Physical activity improves our cardiovascular & respiratory systems, our strength, muscular endurance, and many other physiological components. However, it is still possible to suffer injuries If you’re tired while training, when the intensity is higher than normal or at a new sport you’ve never practiced. Muscle strains & tears are frequently encountered. This type of injury occurs an overloaded stretch & force is applied to the muscle or tendon.
THE MUSCLES THAT ARE THE MOST AFFECTED
Muscles at risk of being torn are mainly those passing through two joints (bi-articular muscles), for example the calf and the hamstring (rear thigh muscle) or the rectus femoris, one of the four portions of the quadriceps (front thigh muscle).
There are three degrees of severity in a muscle injury: a simple muscle overstretching (grade 1) a partial tear (grade 2) or a complete tear (grade 3). All three grades will evolve differently during the recovery period and require more or less medical care.
WHAT IS THE OPTIMAL THING TO DO WHEN THIS TYPE OF INJURY OCCURS?
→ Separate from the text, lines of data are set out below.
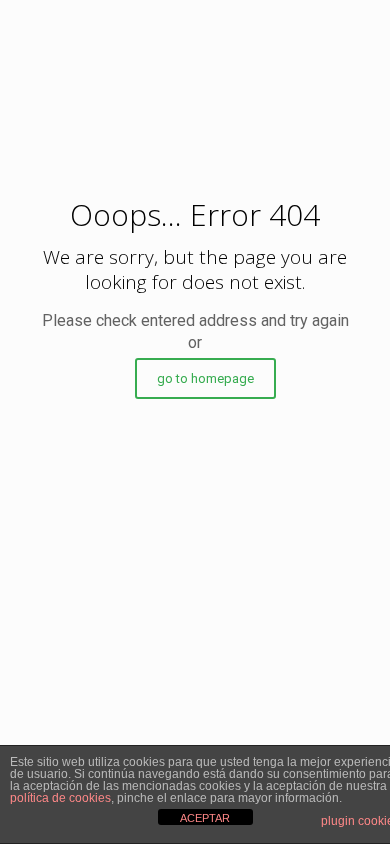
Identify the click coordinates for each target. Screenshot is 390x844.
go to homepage (205, 378)
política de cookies (60, 798)
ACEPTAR (205, 818)
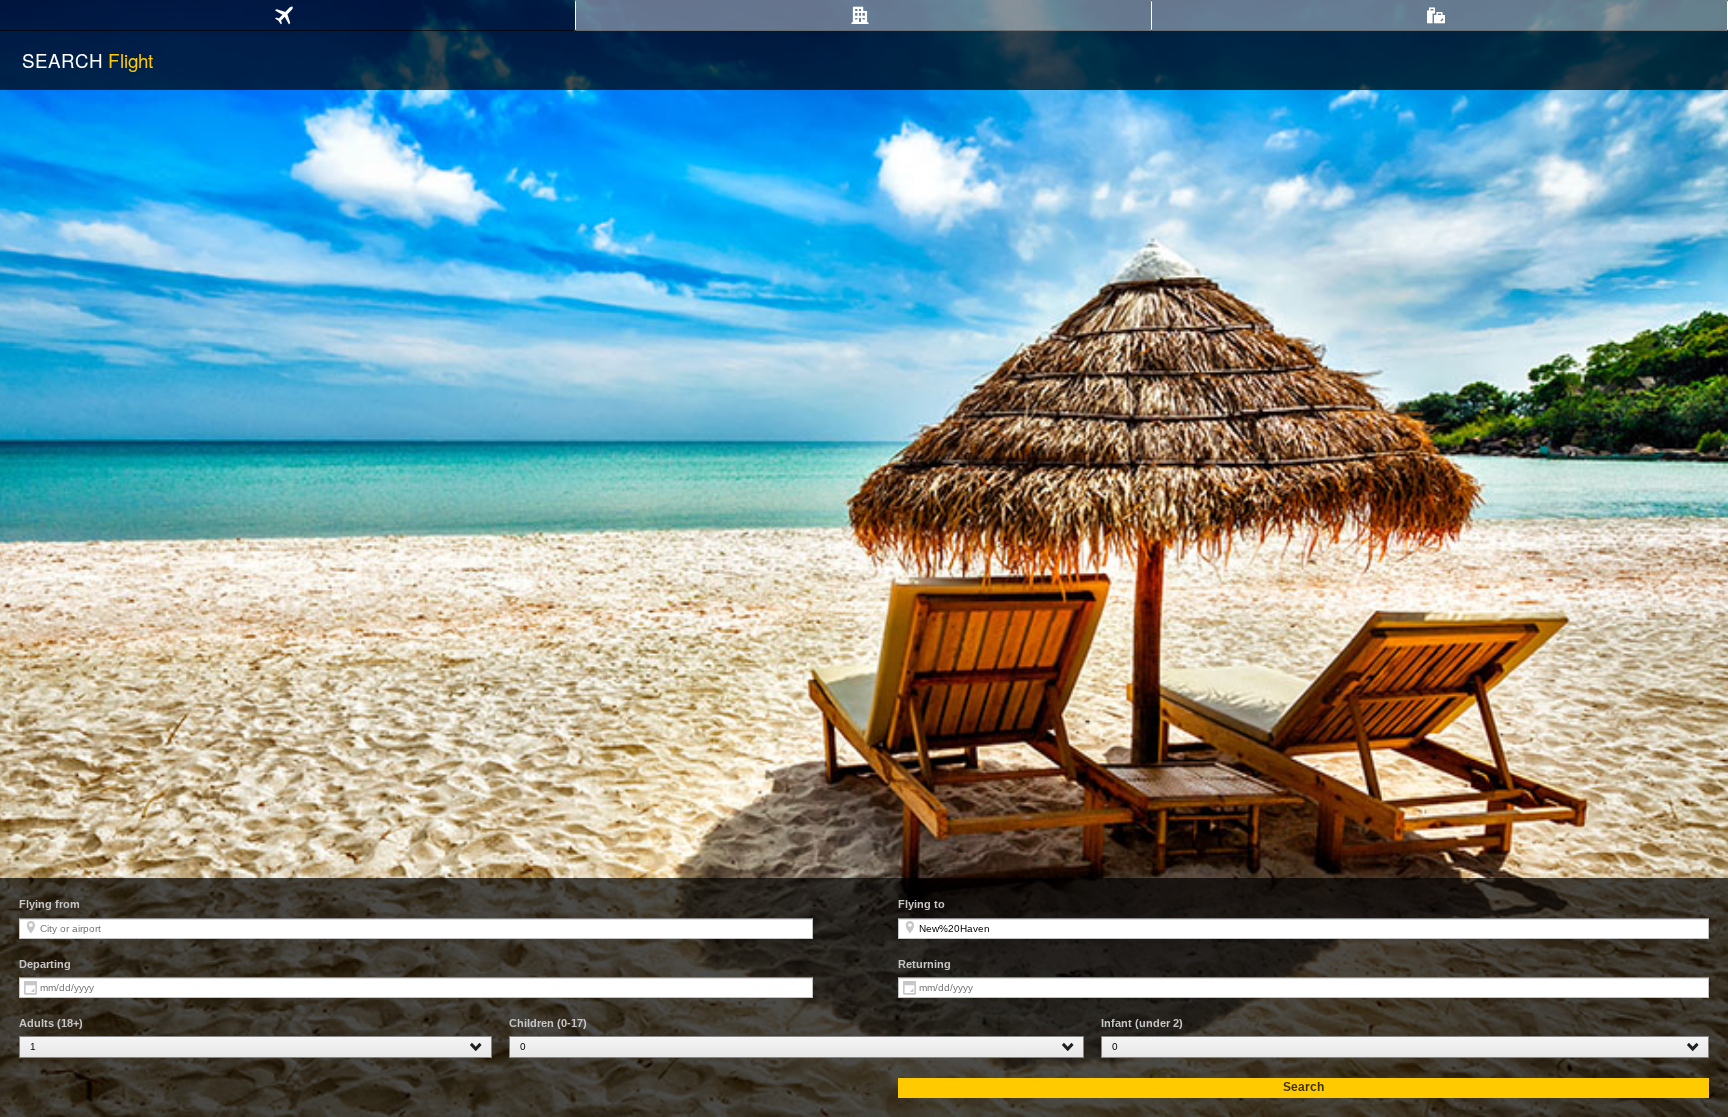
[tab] (287, 15)
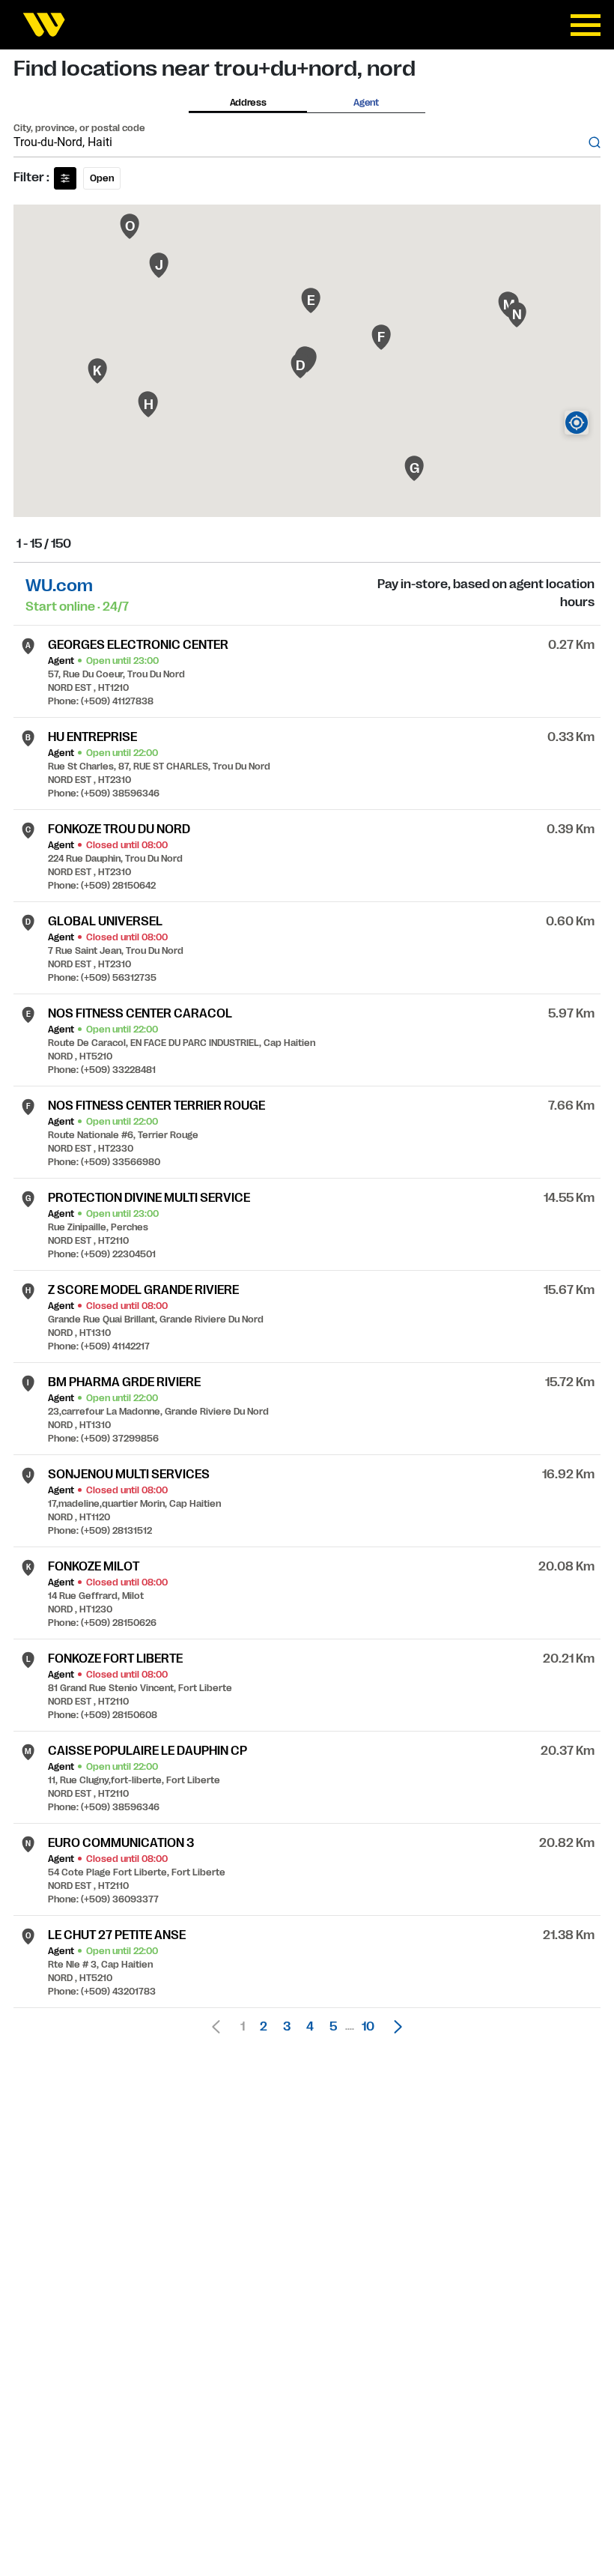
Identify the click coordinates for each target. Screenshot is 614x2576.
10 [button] (368, 2027)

1- Immediate cessation of the activity is needed in order to avoid aggravating the condition.
2- Apply a pressure bandage to limit the swelling, support the injured muscle and facilitate mobility within the movement.
3- Keep the injured body part elevated as well as frequent icing to prevent edema increase.
It is important to be evaluated by a physiotherapist to determine the degree of damage and treat the condition for optimal recovery.
HOW LONG CAN YOU EXPECT OPTIMAL RECOVERY AFTER AN INJURY?
A period of 6 weeks is required in order to achieve minimum recovery of a muscle strain or tear. During those six weeks, the physiotherapist will guide you in determining what treatments & exercises are needed and especially when to start with each phase of the recovery. The recovery time can vary depending on the severity of the injury. The physiotherapist will guide you in a safe return to sports/hobbies & to help you prevent re-injuries.
The primary objectives will be to regain the flexibility of the injured muscle, eliminate any restriction of movement in the adjacent joints and progress the strengthening exercises to regain its initial force.